== WHAT TO WORK ON ==
The entire listing below is to be reproduced exactly.

***** THE DATA *****

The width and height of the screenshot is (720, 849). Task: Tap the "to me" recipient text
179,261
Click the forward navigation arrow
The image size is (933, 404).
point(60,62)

*****

== SOLUTION FOR THIS TASK ==
The width and height of the screenshot is (720, 849). Task: Tap the "to me" recipient text
179,261
Click the forward navigation arrow
The image size is (933, 404).
point(60,62)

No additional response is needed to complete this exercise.